Tout récemment encore, des sociologues au service de notre Eglise catholique en Suisse révélaient que près du tiers des habitants de ce pays s’affichent sans relation avec une institution religieuse ayant pignon sur rue. Et leur nombre ne fait que croître avec les années. Mais le plus surprenant est que seule une infime minorité de ce groupe se déclare « athée », littéralement « sans dieu ».
Voilà qui peut paraître paradoxal, mais aussi vraisemblable chez d’anciens adhérents à des confessions qui se réclament de la Bible. Car, reconnaît Blaise Menu : « La Bible transpire Dieu. (…) Elle est un livre où le divin suinte à toutes les pages, où il marque son empreinte, où rien n’échappe à sa présence » (p.9). Des traces ou des vestiges de « divin » subsistent donc chez ceux et celles qui se sont détachés des Eglises catholique et réformée dont la Bible est une de leurs sources fondamentales.

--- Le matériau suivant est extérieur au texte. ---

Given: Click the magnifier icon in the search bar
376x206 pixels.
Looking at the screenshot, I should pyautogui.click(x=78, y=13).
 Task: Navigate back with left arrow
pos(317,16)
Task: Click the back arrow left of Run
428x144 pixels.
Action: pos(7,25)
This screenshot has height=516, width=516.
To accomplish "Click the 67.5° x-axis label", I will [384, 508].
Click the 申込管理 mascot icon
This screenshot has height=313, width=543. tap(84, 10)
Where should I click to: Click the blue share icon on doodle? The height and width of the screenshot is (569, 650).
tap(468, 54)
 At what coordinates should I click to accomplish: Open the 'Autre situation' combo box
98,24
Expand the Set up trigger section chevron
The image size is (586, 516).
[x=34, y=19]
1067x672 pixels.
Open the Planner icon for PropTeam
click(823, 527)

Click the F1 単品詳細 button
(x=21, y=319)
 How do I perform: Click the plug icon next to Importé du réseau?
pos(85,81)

Mais que dit la Bible sur Dieu ? En craignant d’être irrévérencieux, je prends la liberté de répondre à première vue : « Tout et son contraire ». Impossible de se faire une « idée claire et distincte » de ce que la Bible nous dit sur Dieu, même si elle en parle à toutes ses pages. Des pages écrites précisément par des croyants vivant sur un millénaire, aux prises d’une histoire extrêmement mouvante et complexe, en lien avec des univers culturels et religieux très divers. D’où le sous-titre suggestif de l’ouvrage de Menu : « Vagabondage biblique ». J’interprète : on trouve du « divin » dans la Bible, comme dans d’autres traditions religieuses. Mais est-ce un « divin » malléable, adaptable à tous les goûts et à tous les appétits ?

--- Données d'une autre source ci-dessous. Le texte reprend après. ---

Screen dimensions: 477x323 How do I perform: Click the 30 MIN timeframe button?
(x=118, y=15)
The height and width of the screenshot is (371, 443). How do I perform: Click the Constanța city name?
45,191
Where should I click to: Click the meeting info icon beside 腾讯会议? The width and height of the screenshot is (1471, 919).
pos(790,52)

Les chrétiens, quelle que soit leur confession, font profession de ne prier que le Dieu de Jésus-Christ, tel qu’il s’est manifesté dans les actes et les paroles de Yeshua, le fils du charpentier de Nazareth. Cet exclusivisme ne les conduit pas pour autant à juger aberrantes ou méprisables d’autres traditions religieuses qui ne font pas explicitement référence à Jésus-Christ. Chacune peut avoir son idée du « divin ». Les chrétiens ont donc aussi la leur.
Alors, une question s’impose. Les Eglises chrétiennes qui ont mission de faire connaître le Dieu de Jésus-Christ le font-elles avec suffisamment de zèle, de rectitude et de dignité ? Répondent-elles au désir de leurs adeptes désireux d’étancher leur soif à des sources d’eau vive et non auprès d’eaux stagnantes au fond de puits desséchés ?
Une réserve toutefois. Les Eglises, quelle que soit leur dignité ou leur indignité, sont-elles en mesure de faire naître à elles seules la foi au Dieu de Jésus-Christ ? Ce dernier n’a-t-il pas déclaré que seuls les « violents » peuvent s’emparer du Royaume de Dieu. Il ne suffit donc pas d’entendre un appel collectif ou personnel. Il faut y répondre encore librement, en s’engageant jusqu’aux limites de son moi. Une telle détermination ne devrait pas être ébranlée par les scandales ecclésiaux. Même si on les déplore par ailleurs.